Saturday, January 22, 2011
The text and translation of 1 Samuel 6:19: Part 2
In the previous post, I noted two textual and translational difficulties with 1 Samuel 6:19: (1) an expansion in the LXX concerning “the sons of Jechoniah”; and (2) the translation of the number of men struck down by God as 50,070 (as in translations that formally follow the traditional text, such as the AV, NKJV, and NASB) or as merely 70 (as in translations that depart from the Hebrew text without explanation, such as the JB, NEB, RSV/ESV, and NIV).

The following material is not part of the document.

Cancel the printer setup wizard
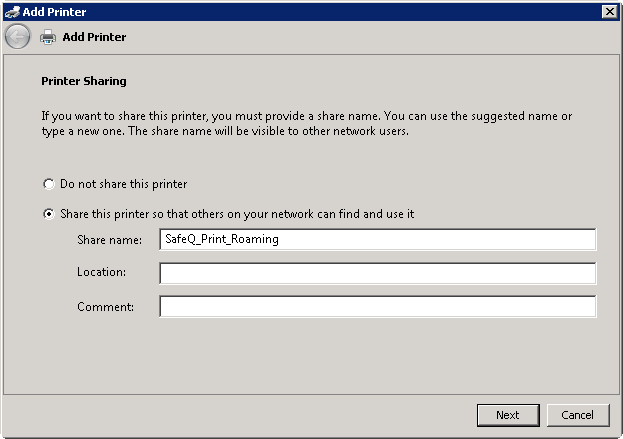click(x=577, y=415)
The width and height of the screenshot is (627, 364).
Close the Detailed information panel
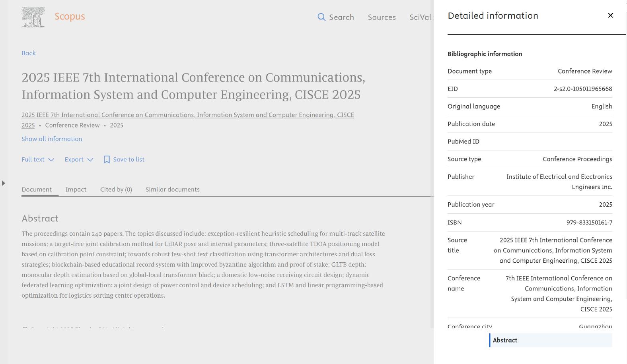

Now, we turn to look at how some of the faithful “old men” dealt with these issues in their commentaries. First, we look at Matthew Poole (1624-1679). Beeke and Pederson call Poole’s work “the best basic Puritan commentary for daily Bible study” (Meet the Puritans, p. 487). First, Poole does not address the LXX expansion at all, though he was surely aware of it. This reading is not part of the traditional Hebrew text, so it is not a valid option for consideration. As to the second issue, Poole offers an exceptionally extended reflection on this difficulty in which he provides a reasonable defense of the traditional reading (of both the text and translation) and an awareness of challenges that have been offered against it:
Fifty thousand and threescore and ten men: This may seem an incredible relation, both because that place could not afford so great a number, and because it seems an act of great rigour, that God should no severely punish those people who came with so much zeal and joy to congratulate the return of the ark, and that for so inconsiderable an error. For the latter branch of the objection, it may be said,
(1) That God always used to be most severe in punishing his own people, as sinning against more knowledge and warning than others; especially for such sins as immediately concern his own worship and service.

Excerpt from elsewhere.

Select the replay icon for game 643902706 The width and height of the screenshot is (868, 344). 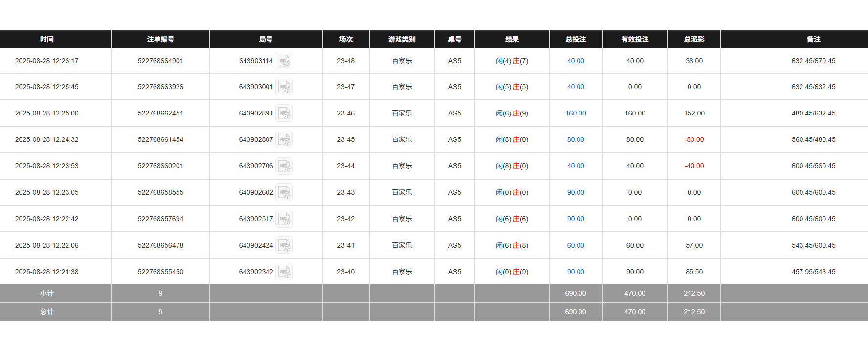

(2) That men are very incompetent judges of these matters, because they do not understand all the reasons and causes of God’s judgments. For although God took this just occasion to punish them for that crime which was so severely forbidden even to the common Levites under pain of death; of which see Numb iv.18-20; yet it is apparent that the people were at this time guilty of many other and greater miscarriages, for which God might justly inflict the present punishment upon them; and moreover, there are many secret sins which escape man’s observation, but are seen by God, before whom many persons may be deeply guilty, whom some men esteem innocent and virtuous. And therefore men should take heed of censuring the judgments of God, of which it is most truly said, that they are oft secret, but never unrighteous.
And for the former branch of the objection, many things are or may be said:
(1) That the land of Israel was strangely populous. See 2 Sam xxiv.9; 2 Chron xiii.3.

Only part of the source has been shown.